AIM OF THE TASK
The expected result is the material below, reproduced exactly from its first line through the line containing "Given: Click the E-mail Servers icon".

■ ■ ■

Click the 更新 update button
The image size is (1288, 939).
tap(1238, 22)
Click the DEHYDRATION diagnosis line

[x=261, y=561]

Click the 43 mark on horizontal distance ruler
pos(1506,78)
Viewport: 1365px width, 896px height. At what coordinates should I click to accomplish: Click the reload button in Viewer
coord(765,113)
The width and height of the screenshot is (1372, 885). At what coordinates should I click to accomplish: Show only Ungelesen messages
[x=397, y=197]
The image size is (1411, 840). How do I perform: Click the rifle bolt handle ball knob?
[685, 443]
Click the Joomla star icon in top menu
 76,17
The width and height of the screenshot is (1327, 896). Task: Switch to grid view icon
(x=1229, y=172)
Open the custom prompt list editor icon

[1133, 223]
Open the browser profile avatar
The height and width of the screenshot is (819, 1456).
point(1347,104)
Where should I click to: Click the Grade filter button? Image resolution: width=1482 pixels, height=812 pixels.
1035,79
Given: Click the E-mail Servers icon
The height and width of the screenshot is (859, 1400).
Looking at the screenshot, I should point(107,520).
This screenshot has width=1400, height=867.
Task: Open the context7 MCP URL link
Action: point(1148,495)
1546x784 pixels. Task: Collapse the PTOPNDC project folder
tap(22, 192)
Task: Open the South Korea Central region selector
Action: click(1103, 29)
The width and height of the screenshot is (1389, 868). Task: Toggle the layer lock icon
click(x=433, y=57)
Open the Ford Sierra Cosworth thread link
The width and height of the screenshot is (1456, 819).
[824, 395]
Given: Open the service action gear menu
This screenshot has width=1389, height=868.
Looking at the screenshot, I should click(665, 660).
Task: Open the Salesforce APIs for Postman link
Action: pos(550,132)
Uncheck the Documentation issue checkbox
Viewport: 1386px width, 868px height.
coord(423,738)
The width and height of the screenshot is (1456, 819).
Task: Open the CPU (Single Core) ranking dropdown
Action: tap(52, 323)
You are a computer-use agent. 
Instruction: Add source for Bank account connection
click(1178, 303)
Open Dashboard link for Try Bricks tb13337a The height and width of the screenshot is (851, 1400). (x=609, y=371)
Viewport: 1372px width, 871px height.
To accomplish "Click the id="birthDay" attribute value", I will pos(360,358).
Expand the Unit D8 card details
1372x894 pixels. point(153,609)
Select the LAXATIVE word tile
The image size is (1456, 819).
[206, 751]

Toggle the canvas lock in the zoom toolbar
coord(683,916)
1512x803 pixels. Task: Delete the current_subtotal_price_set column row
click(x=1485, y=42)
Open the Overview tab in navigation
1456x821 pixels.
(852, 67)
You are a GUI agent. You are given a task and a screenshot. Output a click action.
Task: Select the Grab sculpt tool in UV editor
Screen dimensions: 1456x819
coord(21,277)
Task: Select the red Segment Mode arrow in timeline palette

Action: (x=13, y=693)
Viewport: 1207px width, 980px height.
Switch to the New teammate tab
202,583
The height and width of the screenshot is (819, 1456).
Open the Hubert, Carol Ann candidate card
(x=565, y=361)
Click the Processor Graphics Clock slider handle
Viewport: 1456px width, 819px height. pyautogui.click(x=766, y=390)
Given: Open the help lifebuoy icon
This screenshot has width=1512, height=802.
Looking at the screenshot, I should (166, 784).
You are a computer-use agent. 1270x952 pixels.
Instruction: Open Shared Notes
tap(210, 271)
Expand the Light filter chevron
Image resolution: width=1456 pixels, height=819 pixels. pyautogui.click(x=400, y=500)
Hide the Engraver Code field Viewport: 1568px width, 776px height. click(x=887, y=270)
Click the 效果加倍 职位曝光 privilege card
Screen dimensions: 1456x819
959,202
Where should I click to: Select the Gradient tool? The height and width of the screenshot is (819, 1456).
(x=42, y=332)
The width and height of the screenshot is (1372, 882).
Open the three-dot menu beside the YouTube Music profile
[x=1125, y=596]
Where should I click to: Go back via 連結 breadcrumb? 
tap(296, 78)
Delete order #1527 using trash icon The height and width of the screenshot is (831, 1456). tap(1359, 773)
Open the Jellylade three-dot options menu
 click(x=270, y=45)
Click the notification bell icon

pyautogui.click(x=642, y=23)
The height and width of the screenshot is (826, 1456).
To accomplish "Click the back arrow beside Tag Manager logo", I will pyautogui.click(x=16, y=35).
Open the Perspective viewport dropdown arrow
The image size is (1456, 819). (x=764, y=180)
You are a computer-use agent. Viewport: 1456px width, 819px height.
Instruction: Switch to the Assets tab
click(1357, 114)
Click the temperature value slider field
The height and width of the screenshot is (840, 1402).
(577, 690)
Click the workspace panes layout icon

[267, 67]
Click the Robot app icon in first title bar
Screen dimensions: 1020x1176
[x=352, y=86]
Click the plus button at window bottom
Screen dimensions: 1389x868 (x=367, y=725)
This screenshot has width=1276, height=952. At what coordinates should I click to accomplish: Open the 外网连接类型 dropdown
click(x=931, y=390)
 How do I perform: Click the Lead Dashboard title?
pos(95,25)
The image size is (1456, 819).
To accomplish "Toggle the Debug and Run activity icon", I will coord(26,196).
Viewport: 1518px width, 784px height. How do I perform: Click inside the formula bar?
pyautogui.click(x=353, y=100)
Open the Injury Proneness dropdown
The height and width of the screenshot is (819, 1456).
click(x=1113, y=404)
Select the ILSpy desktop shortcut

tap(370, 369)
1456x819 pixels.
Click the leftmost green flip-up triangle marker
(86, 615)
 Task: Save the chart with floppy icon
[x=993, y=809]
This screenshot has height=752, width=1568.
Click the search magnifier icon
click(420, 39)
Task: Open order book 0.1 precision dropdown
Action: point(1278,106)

■ ■ ■

FINAL ANSWER
Click the 更新 update button
The image size is (1288, 939).
tap(1238, 22)
Click the DEHYDRATION diagnosis line

[x=261, y=561]

Click the 43 mark on horizontal distance ruler
pos(1506,78)
Viewport: 1365px width, 896px height. At what coordinates should I click to accomplish: Click the reload button in Viewer
coord(765,113)
The width and height of the screenshot is (1372, 885). At what coordinates should I click to accomplish: Show only Ungelesen messages
[x=397, y=197]
The image size is (1411, 840). How do I perform: Click the rifle bolt handle ball knob?
[685, 443]
Click the Joomla star icon in top menu
 76,17
The width and height of the screenshot is (1327, 896). Task: Switch to grid view icon
(x=1229, y=172)
Open the custom prompt list editor icon

[1133, 223]
Open the browser profile avatar
The height and width of the screenshot is (819, 1456).
point(1347,104)
Where should I click to: Click the Grade filter button? Image resolution: width=1482 pixels, height=812 pixels.
1035,79
Given: Click the E-mail Servers icon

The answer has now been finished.